Exercise aim:
Quote exactly, and only, the lines of the material below from the line with "Firewall (98, 463)" through the line with "STAY (35, 1191)".
*** Supplied records ***
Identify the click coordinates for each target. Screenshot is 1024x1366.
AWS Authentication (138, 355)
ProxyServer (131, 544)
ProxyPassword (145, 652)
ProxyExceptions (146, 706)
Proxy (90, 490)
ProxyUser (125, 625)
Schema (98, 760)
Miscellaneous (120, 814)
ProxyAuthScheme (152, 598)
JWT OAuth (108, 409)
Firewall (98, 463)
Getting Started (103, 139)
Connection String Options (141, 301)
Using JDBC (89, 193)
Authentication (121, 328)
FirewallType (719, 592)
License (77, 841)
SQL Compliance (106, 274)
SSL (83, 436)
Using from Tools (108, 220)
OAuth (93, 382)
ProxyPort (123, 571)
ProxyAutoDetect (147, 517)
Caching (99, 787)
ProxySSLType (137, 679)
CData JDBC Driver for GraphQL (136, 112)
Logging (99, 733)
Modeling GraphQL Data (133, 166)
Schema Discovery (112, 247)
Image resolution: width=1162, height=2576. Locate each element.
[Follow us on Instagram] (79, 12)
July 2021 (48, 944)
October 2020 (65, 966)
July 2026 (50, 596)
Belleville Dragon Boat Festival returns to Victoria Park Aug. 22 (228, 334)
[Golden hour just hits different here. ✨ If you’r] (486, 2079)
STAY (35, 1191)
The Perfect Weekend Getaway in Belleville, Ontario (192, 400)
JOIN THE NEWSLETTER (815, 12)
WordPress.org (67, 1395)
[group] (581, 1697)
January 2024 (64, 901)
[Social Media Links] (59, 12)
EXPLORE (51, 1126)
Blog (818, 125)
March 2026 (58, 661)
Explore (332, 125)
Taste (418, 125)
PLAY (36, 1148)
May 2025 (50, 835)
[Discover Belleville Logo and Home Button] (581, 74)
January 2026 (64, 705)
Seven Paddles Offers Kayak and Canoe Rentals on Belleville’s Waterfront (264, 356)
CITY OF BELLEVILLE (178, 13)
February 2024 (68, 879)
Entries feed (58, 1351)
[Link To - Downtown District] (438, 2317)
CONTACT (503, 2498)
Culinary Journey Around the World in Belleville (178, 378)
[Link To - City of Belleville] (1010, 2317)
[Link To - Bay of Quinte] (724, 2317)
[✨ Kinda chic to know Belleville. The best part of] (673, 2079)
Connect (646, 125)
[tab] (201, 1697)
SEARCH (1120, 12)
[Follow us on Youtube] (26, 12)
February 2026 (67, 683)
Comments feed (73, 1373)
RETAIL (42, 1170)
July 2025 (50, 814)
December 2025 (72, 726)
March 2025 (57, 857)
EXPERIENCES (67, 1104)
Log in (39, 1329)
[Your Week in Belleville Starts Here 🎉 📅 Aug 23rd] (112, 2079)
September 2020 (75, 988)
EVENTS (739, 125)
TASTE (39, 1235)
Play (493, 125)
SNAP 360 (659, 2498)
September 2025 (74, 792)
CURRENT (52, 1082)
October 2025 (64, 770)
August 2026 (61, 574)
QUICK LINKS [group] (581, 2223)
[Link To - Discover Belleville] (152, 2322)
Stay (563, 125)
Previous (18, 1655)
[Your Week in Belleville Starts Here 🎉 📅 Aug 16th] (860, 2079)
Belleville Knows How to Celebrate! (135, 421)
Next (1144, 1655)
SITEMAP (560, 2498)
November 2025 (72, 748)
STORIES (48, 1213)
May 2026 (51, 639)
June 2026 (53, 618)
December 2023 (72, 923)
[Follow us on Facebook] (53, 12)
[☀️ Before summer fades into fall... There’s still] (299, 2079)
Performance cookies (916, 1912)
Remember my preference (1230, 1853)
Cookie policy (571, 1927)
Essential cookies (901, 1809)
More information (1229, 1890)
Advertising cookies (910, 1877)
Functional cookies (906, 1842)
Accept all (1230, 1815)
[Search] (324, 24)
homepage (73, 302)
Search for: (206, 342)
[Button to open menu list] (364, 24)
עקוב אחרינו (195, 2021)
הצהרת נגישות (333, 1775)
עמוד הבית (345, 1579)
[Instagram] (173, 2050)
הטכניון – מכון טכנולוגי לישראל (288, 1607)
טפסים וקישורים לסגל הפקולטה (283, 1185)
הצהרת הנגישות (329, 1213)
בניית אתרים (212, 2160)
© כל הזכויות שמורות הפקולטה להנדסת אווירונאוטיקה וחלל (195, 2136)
*** End of Supplied records ***
Response to this exercise:
Firewall (98, 463)
Getting Started (103, 139)
Connection String Options (141, 301)
Using JDBC (89, 193)
Authentication (121, 328)
FirewallType (719, 592)
License (77, 841)
SQL Compliance (106, 274)
SSL (83, 436)
Using from Tools (108, 220)
OAuth (93, 382)
ProxyPort (123, 571)
ProxyAutoDetect (147, 517)
Caching (99, 787)
ProxySSLType (137, 679)
CData JDBC Driver for GraphQL (136, 112)
Logging (99, 733)
Modeling GraphQL Data (133, 166)
Schema Discovery (112, 247)
Image resolution: width=1162, height=2576. Locate each element.
[Follow us on Instagram] (79, 12)
July 2021 (48, 944)
October 2020 (65, 966)
July 2026 (50, 596)
Belleville Dragon Boat Festival returns to Victoria Park Aug. 22 (228, 334)
[Golden hour just hits different here. ✨ If you’r] (486, 2079)
STAY (35, 1191)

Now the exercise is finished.